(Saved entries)
------------------------------------------------------------------------

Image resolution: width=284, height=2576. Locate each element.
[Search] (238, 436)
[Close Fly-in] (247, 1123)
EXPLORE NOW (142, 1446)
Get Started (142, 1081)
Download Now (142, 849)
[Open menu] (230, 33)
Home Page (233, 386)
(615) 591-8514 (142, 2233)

------------------------------------------------------------------------

**Required work:** Make a precise copy of the records in their entirety.

**Exercise response:**
Image resolution: width=284, height=2576. Locate each element.
[Search] (238, 436)
[Close Fly-in] (247, 1123)
EXPLORE NOW (142, 1446)
Get Started (142, 1081)
Download Now (142, 849)
[Open menu] (230, 33)
Home Page (233, 386)
(615) 591-8514 (142, 2233)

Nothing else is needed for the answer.